Dataset excerpts.
________

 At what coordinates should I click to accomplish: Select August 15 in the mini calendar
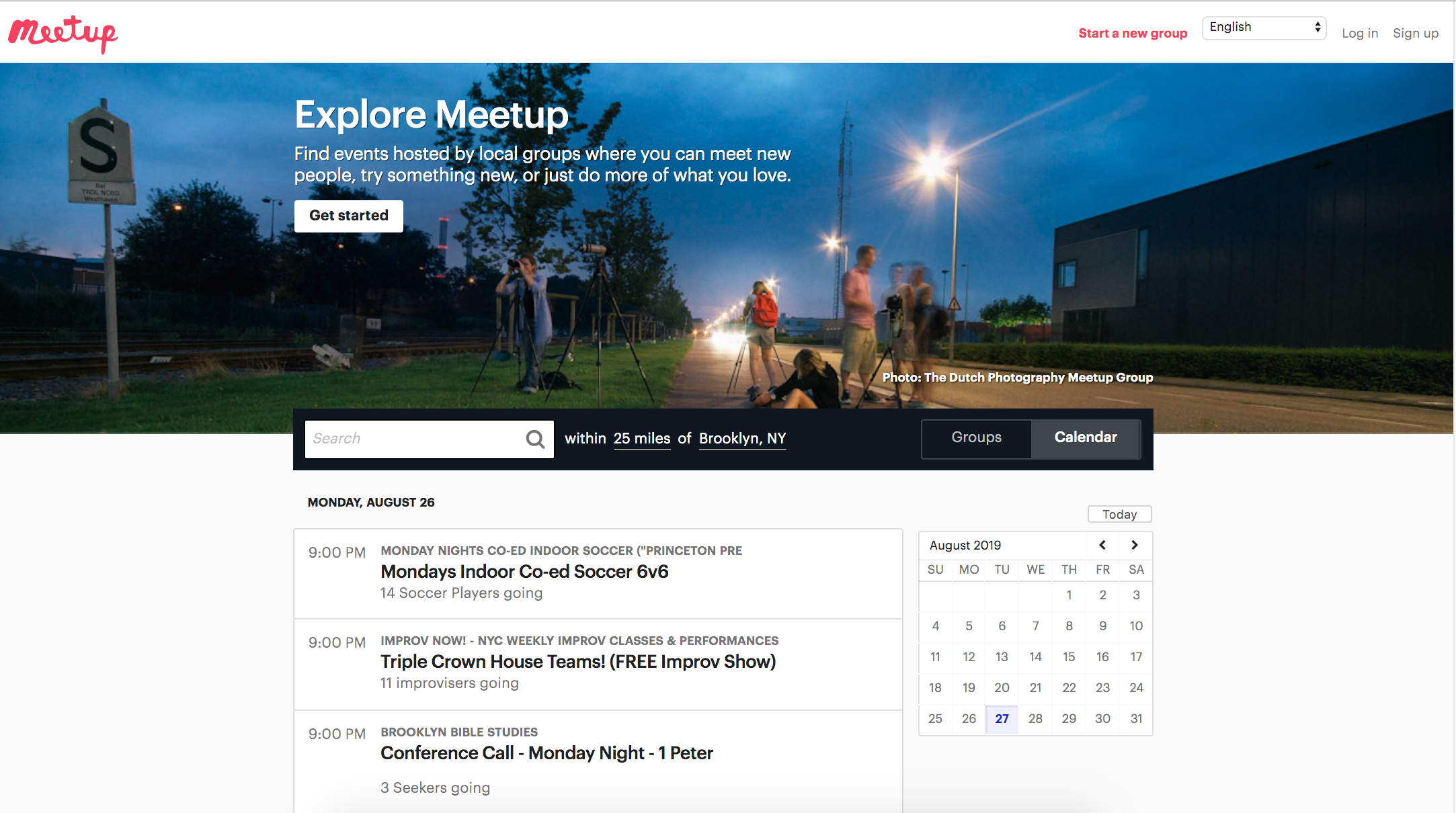click(x=1068, y=656)
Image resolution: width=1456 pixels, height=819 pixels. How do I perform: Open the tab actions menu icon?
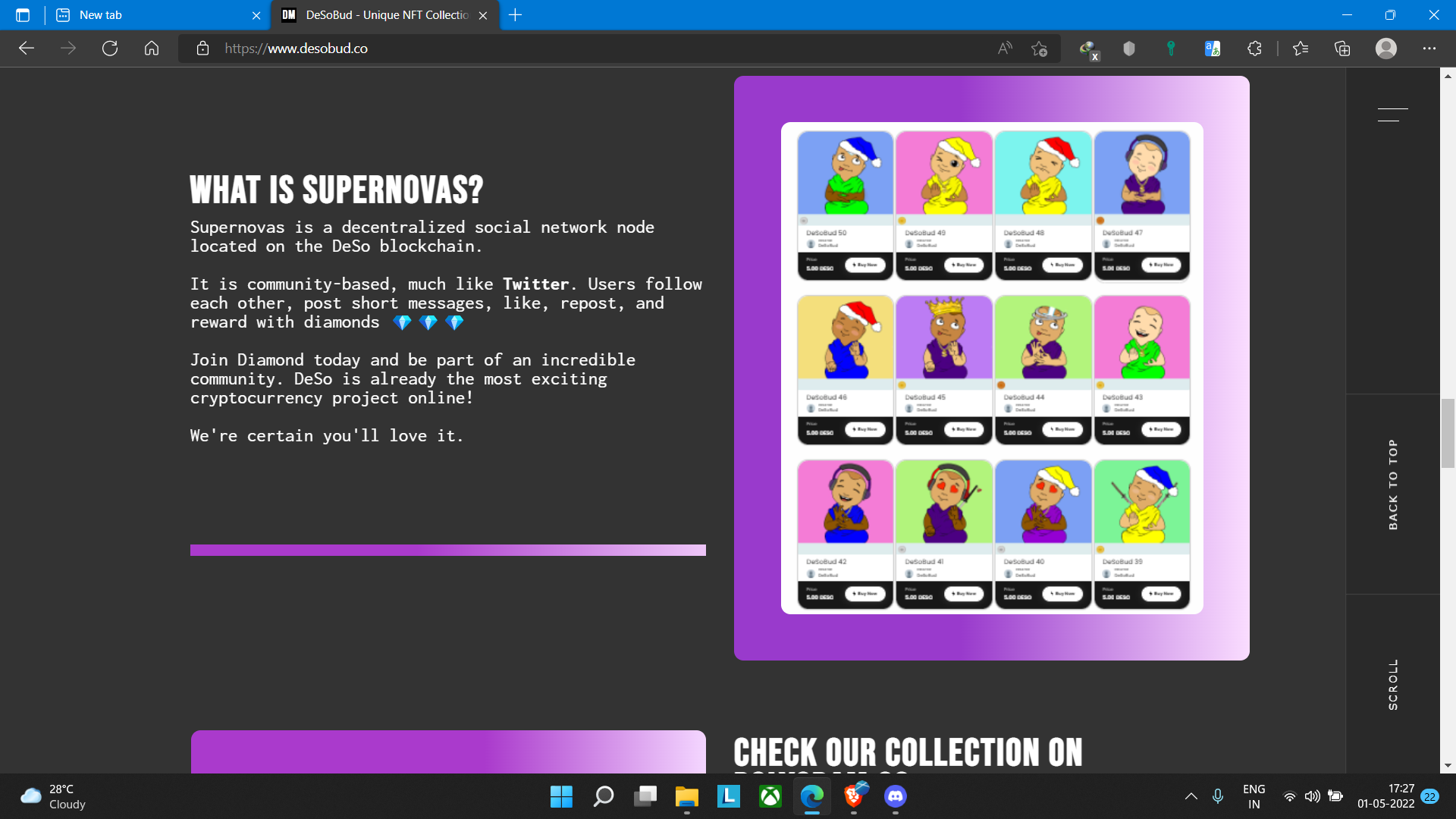pos(23,15)
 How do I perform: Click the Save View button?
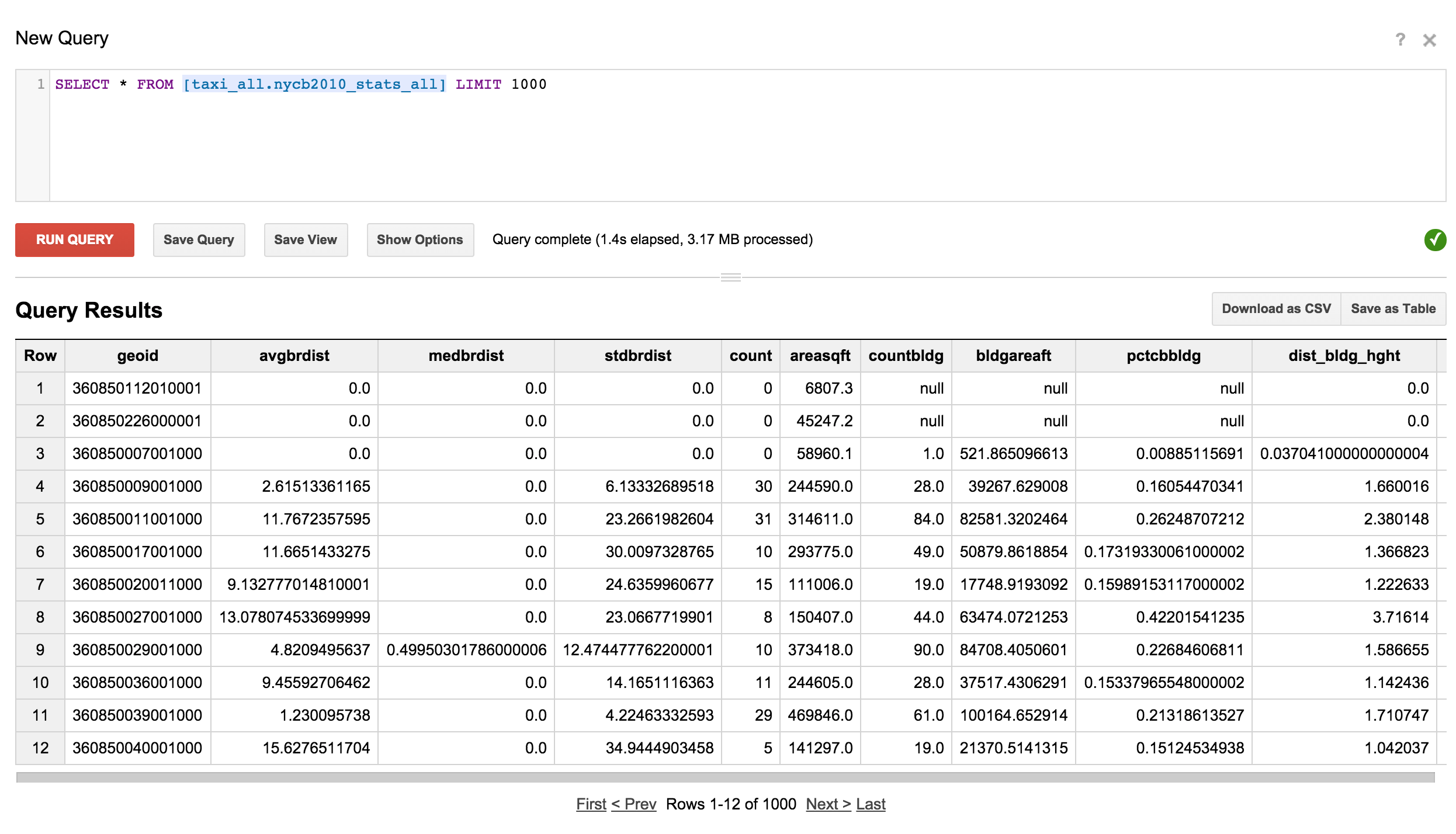pyautogui.click(x=306, y=239)
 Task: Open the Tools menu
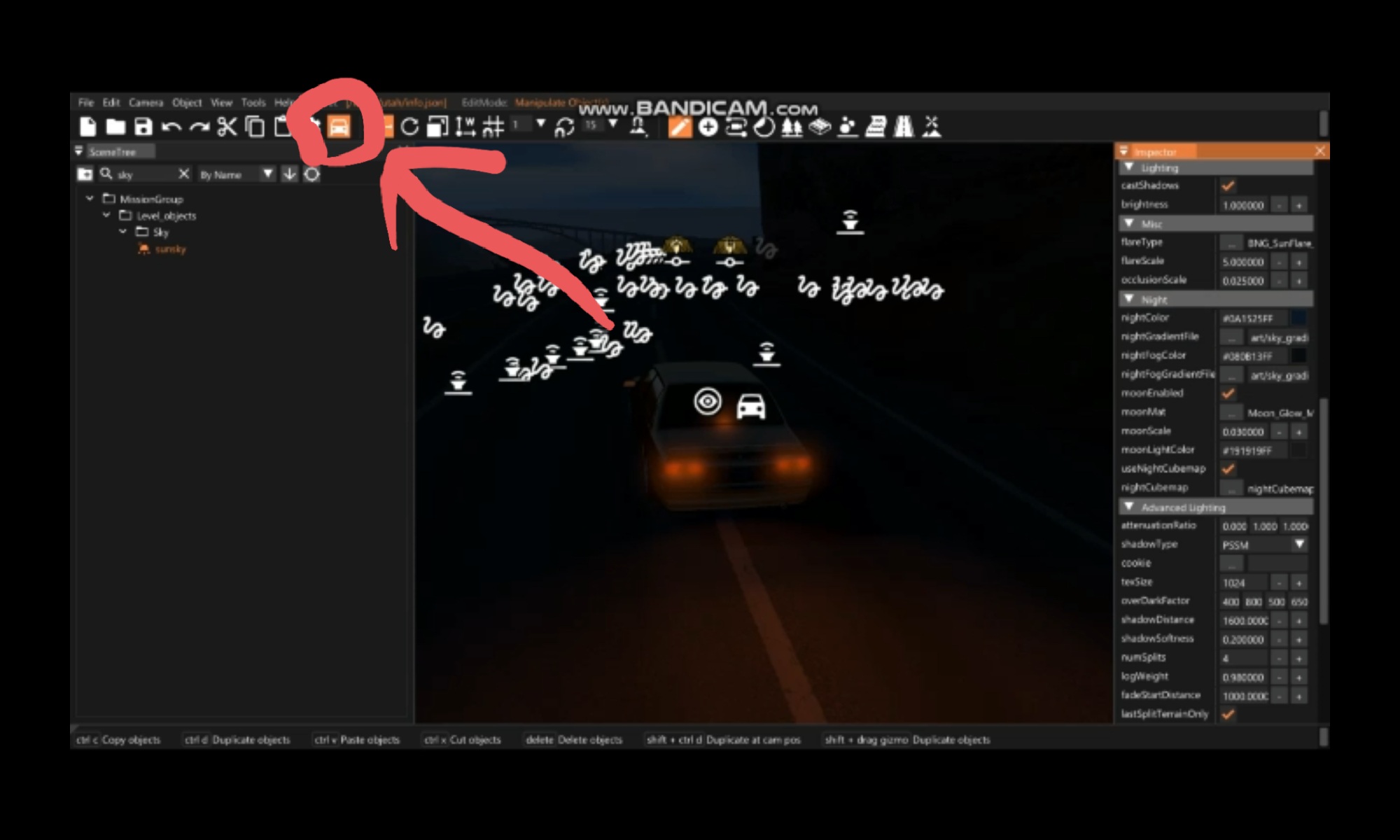[253, 102]
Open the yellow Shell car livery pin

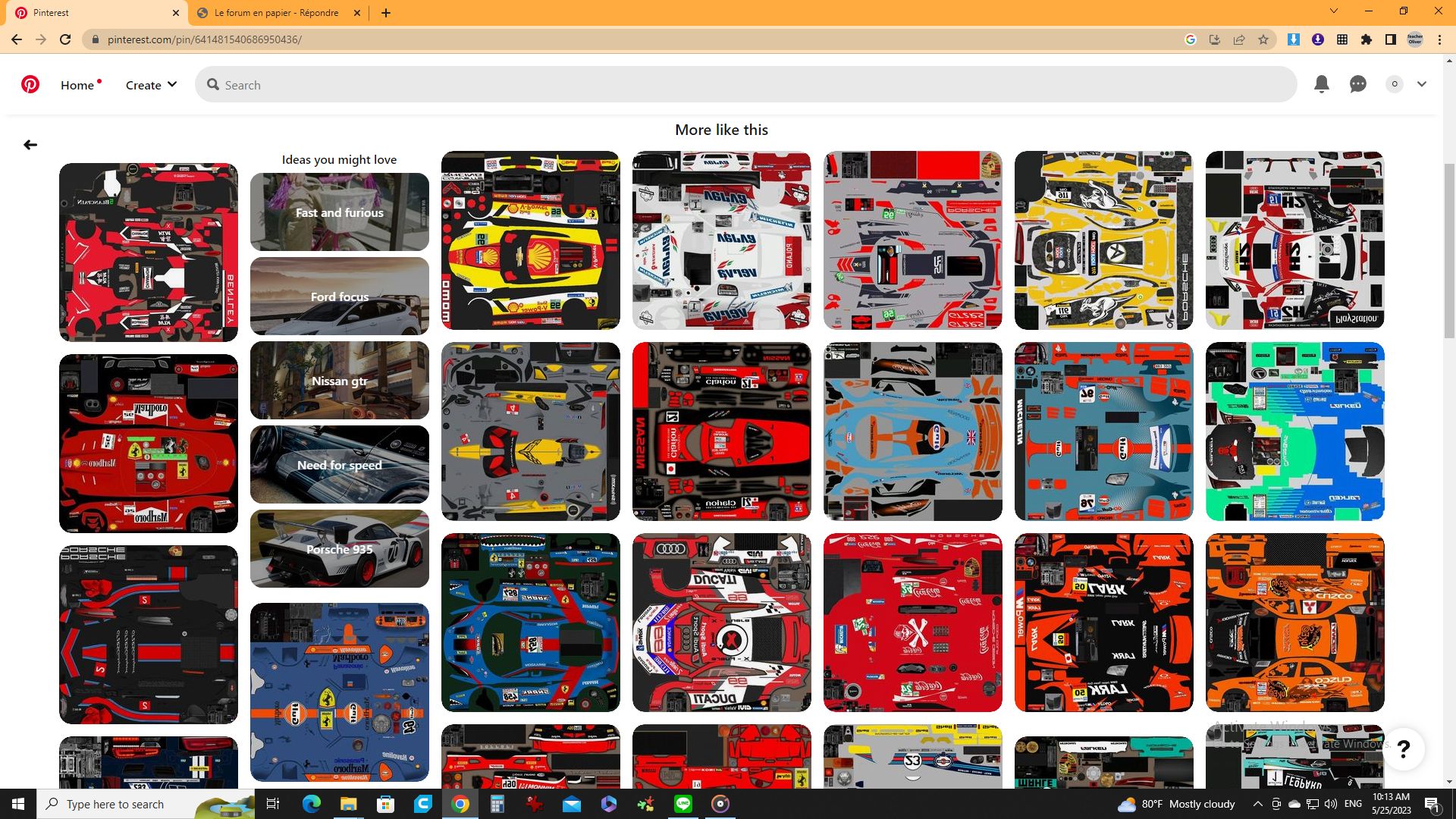click(x=530, y=240)
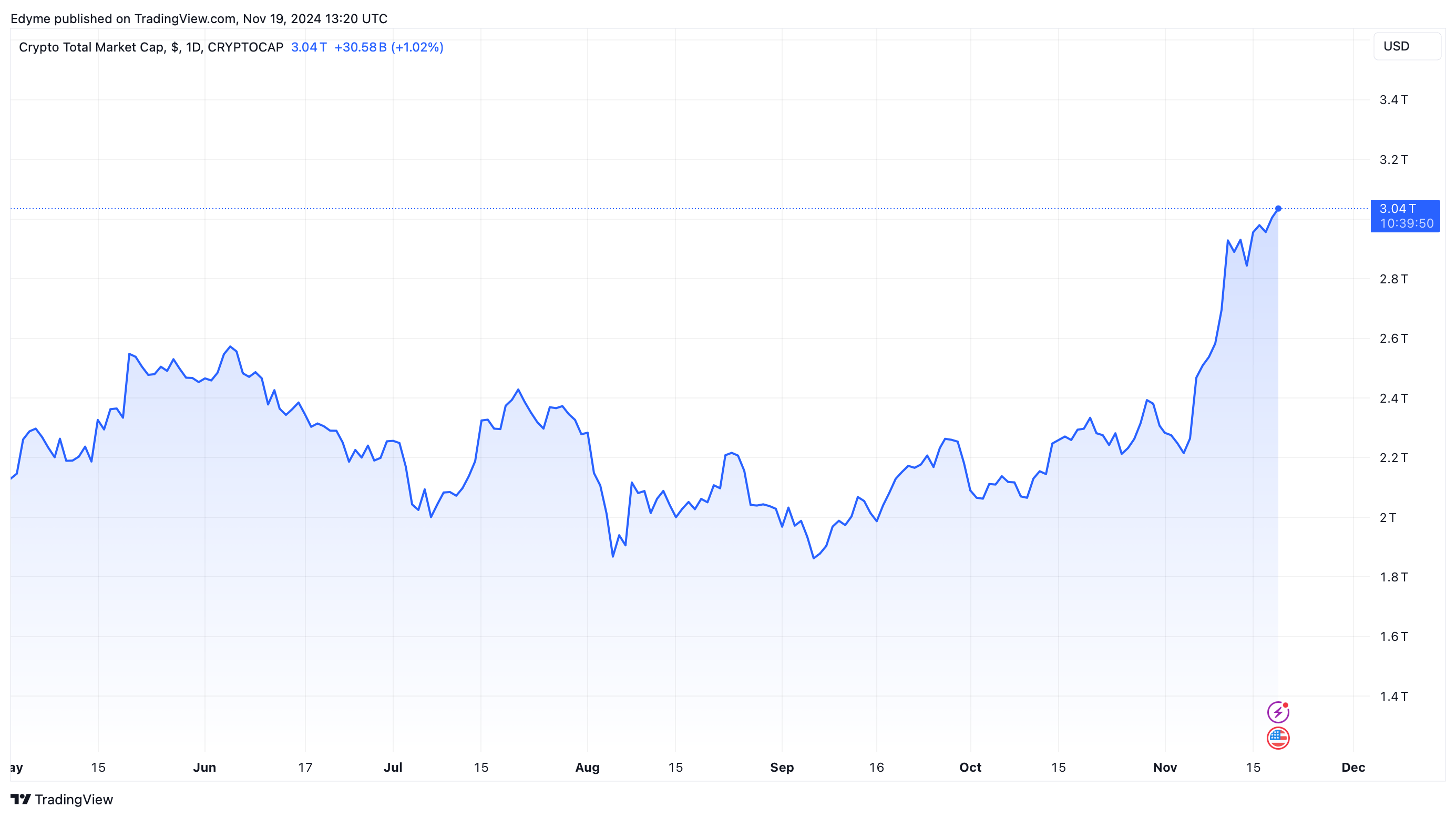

________

TASK DIRECTIONS.
Every line above must appear in the answer unchanged, and no picture may appear in it.

RESPONSE.
 At what coordinates should I click to accomplish: Select August 15 in the mini calendar
click(x=1068, y=656)
Image resolution: width=1456 pixels, height=819 pixels. How do I perform: Open the tab actions menu icon?
pos(23,15)
 How do I perform: Click the Save View button?
pyautogui.click(x=306, y=239)
 Task: Open the Tools menu
[253, 102]
Open the yellow Shell car livery pin

click(x=530, y=240)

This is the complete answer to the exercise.